So ergibt sich die unbefriedigende und in methodischer Hinsicht unhaltbare Lage, daß Musikschriftsteller und Kritiker, die an den Problemen der modernen Harmonik interessiert sind, die Tristan-Harmonik bereits in übergeordnete Zusammenhänge einbauen, ohne daß es der Musiktheorie gelungen wäre, zu einer wohlfundierten Erklärung der Sache selbst zu finden ... Zunächst gilt es also, den Tristan-Akkord zu deuten. (...) Es wäre unbillig, den voreiligen Auslegern der neueren Musikgeschichte ihren unmethodischen Eifer zum Vorwurf zu machen. Wenn überhaupt ein Vorwurf erhoben werden soll, dann gebührt er den Theoretikern, die die Schwierigkeiten ihres Faches, die am Tristan-Akkord klar zu Tage traten, zu vertuschen und durch unzureichende, notdürftige Erklärungsversuche zu verdecken suchten. Mit methodischen Spitzfindigkeiten war dem Fache nicht geholfen.

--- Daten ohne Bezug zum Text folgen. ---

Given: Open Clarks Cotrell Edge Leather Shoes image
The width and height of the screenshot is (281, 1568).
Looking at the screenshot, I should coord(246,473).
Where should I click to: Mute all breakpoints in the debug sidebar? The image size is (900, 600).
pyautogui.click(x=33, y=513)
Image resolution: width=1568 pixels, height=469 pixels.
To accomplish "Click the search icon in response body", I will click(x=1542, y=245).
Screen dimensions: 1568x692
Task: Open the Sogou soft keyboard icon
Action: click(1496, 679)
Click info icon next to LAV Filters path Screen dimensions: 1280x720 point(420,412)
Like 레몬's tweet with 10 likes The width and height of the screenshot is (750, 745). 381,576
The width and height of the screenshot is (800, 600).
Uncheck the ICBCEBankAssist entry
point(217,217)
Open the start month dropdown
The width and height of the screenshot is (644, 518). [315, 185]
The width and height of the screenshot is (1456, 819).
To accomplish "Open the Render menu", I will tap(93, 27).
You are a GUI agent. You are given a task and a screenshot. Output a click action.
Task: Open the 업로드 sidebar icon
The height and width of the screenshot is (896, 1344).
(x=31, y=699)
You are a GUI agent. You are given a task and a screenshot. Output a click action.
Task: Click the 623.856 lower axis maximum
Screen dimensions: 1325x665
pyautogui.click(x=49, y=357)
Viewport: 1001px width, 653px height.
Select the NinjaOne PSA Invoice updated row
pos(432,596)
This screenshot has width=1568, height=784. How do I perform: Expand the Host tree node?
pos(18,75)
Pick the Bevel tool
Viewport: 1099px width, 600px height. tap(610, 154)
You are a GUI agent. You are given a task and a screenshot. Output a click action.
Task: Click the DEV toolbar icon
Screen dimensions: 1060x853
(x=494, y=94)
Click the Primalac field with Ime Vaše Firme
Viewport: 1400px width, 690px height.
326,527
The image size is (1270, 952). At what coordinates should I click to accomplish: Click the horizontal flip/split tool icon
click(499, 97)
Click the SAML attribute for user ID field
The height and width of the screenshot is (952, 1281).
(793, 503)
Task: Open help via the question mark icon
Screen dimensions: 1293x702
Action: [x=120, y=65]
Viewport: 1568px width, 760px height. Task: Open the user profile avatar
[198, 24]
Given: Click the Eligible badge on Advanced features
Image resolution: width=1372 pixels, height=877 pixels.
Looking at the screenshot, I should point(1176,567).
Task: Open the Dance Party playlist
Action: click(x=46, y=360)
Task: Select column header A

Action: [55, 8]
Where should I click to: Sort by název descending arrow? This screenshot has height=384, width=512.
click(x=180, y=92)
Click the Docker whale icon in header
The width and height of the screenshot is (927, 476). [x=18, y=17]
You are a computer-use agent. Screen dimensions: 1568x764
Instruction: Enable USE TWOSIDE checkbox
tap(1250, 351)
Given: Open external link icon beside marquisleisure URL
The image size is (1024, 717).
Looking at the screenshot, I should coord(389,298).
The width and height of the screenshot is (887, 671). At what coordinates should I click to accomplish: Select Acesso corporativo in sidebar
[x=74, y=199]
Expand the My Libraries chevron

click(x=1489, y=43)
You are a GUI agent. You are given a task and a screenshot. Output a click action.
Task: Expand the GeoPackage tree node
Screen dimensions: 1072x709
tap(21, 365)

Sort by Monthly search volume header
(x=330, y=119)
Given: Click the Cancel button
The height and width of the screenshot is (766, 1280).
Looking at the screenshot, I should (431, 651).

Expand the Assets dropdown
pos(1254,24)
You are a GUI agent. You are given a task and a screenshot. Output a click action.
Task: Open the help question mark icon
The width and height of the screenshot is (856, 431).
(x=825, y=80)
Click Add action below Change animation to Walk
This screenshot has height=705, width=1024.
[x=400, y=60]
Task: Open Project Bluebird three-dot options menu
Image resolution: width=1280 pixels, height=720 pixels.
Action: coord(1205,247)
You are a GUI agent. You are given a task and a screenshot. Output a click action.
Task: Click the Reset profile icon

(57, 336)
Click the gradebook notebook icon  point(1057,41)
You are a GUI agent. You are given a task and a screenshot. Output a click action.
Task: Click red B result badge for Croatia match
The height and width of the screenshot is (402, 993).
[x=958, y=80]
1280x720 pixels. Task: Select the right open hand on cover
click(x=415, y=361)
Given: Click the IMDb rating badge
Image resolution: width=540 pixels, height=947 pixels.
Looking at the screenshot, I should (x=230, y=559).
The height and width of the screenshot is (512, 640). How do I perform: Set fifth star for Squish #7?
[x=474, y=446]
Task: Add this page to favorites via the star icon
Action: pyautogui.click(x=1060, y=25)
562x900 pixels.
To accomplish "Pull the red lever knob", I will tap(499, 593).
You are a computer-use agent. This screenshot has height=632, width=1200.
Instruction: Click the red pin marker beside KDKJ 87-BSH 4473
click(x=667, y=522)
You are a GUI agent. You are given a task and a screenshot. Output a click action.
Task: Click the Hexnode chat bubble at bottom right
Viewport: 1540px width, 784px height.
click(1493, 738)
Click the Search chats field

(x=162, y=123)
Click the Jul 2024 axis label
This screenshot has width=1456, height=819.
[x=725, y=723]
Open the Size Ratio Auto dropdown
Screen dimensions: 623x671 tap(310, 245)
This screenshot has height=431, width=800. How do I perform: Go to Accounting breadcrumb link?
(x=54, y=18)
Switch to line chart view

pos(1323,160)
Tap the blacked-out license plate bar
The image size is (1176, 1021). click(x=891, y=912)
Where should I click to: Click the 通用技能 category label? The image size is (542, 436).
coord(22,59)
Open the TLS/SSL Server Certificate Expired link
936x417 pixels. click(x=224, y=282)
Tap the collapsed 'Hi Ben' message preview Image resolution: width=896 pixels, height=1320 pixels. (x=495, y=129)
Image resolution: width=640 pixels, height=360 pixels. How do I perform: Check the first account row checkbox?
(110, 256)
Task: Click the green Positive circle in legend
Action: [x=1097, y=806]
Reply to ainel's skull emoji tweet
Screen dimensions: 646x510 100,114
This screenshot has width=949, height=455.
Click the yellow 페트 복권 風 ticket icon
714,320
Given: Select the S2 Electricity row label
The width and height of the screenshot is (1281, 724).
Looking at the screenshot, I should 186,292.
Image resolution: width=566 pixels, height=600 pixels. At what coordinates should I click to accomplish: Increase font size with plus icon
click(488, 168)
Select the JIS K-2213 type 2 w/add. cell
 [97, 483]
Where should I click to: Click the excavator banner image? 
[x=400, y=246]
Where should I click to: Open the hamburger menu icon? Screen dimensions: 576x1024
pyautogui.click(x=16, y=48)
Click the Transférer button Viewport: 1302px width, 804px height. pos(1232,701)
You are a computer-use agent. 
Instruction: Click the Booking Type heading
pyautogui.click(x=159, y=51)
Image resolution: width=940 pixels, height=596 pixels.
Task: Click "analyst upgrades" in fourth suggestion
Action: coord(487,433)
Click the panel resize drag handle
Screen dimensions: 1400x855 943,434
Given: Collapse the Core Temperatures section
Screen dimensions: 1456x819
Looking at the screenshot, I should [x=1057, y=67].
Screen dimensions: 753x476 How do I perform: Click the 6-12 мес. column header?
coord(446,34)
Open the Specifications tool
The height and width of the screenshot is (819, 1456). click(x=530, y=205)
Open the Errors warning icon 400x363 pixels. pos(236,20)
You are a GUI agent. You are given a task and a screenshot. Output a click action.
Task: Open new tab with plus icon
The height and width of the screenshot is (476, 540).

Was ist das Problem? Hört man sich die ersten Takte des Tristanvorspiels an, so kann man sich folgende Fragen stellen: Was wurde gehört? Welches sind die Entitäten, die gehört wurden? Sind es Intervalle, Harmonien etc.? Wann sind sie es? Z. B.: Wann ist ein Zusammenklang als Akkord aufzufassen? Wie erfolgt die Konzeptualisierung? Hieraus entspringen weitere Fragestellungen, die sich aufdrängen: Wie ist psychologisch der Unterschied von Perzept und Konzept zu fassen? Muß ein Perzept durch eine Reizquelle oder einen Reiz hervorgerufen werden? Wie ist der Einfluß von Wissen auf die Wahrnehmung? Ist eine psychologisch gestützte Musiktheorie auf phänomenalistischer Basis notwendig und möglich?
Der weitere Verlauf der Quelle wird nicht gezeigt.